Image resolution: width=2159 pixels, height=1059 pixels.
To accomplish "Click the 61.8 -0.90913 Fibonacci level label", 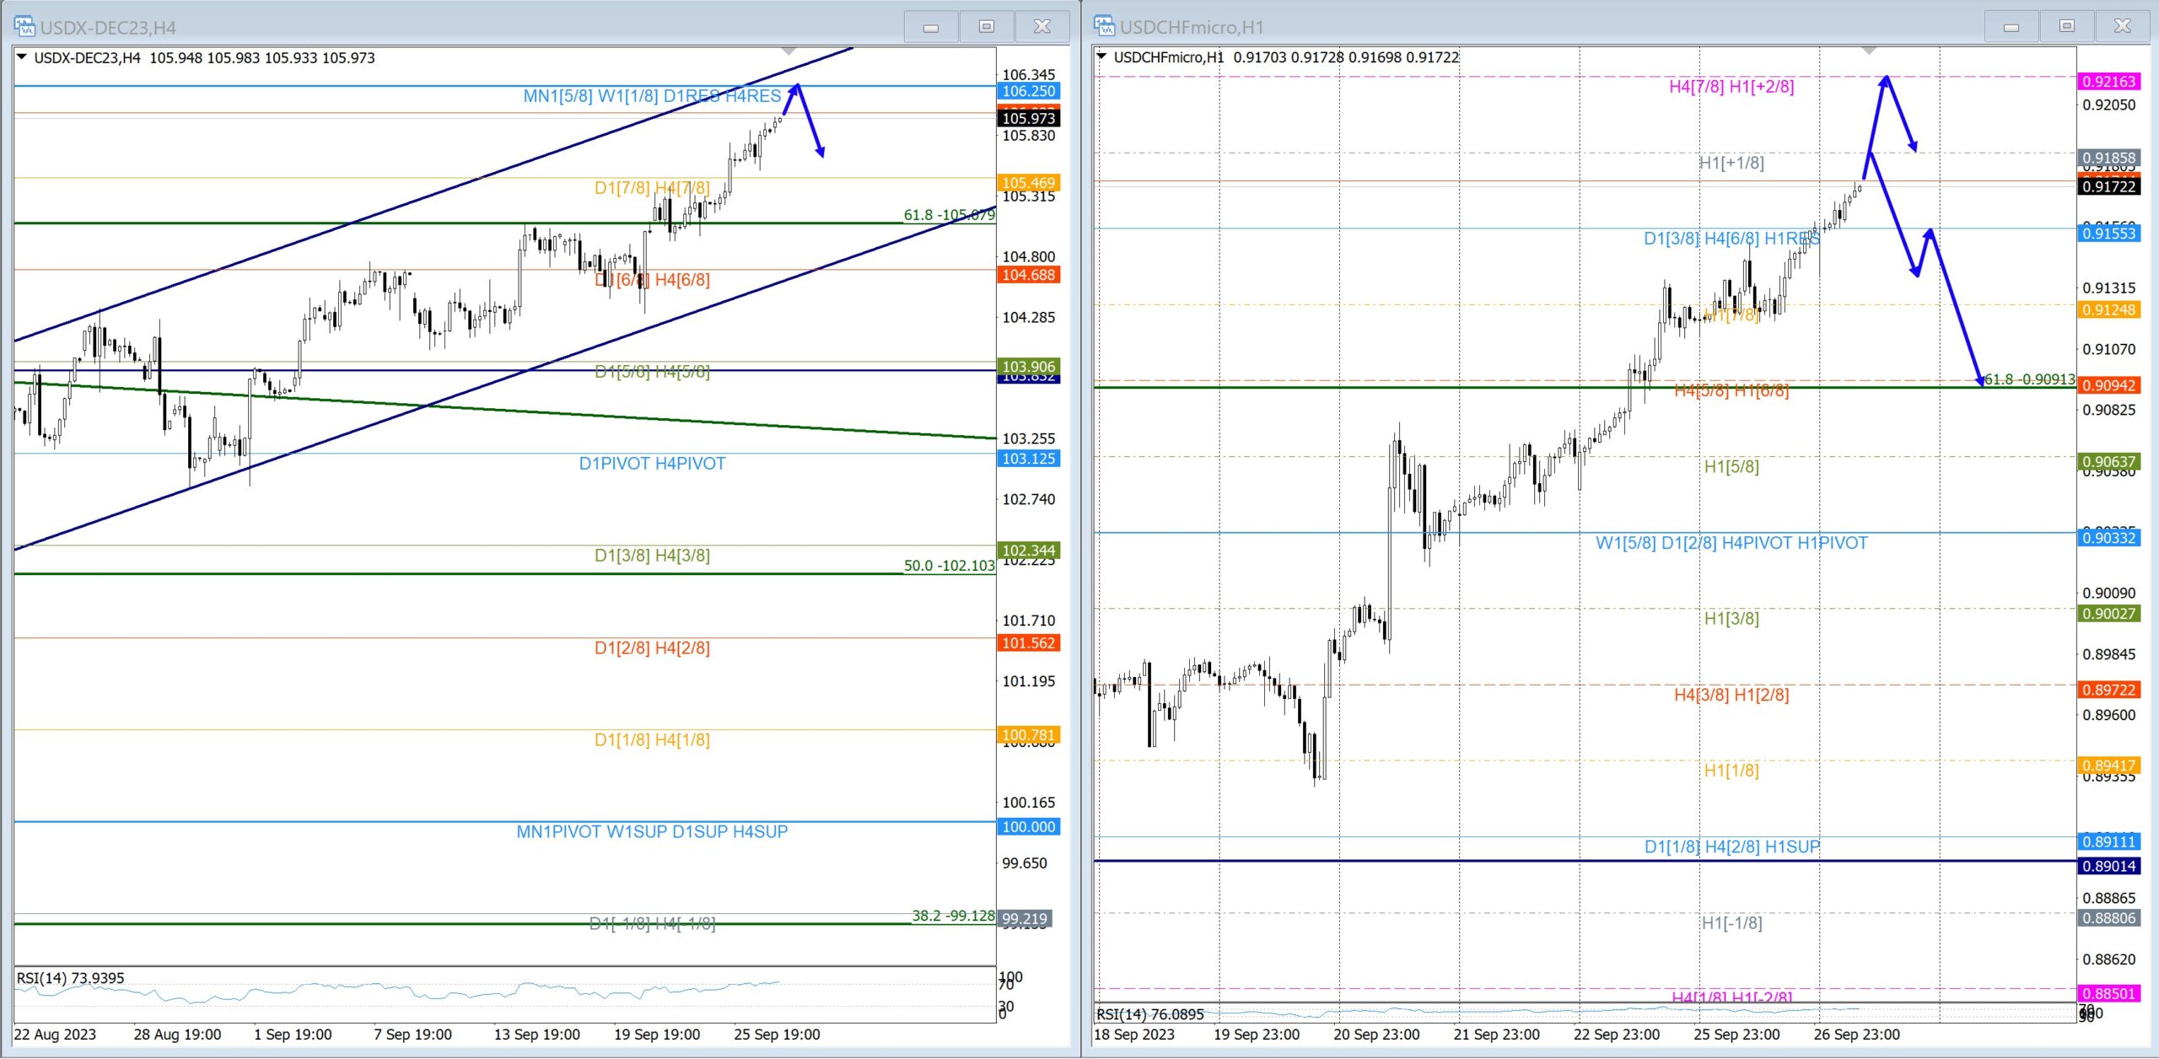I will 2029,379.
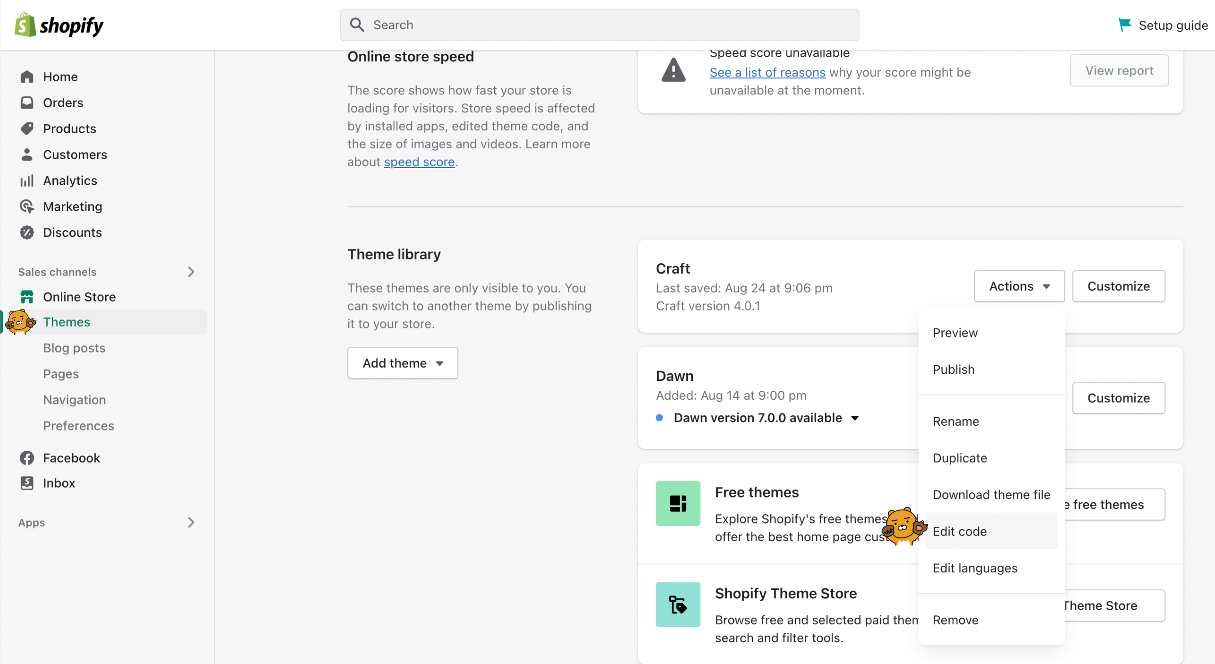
...
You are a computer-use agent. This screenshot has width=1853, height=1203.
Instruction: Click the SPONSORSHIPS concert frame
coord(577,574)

◆ EXERCISE PROMPT ◆
Find how many lines in the entries include the string "height", and state only the number.

◆ EXERCISE ANSWER ◆
2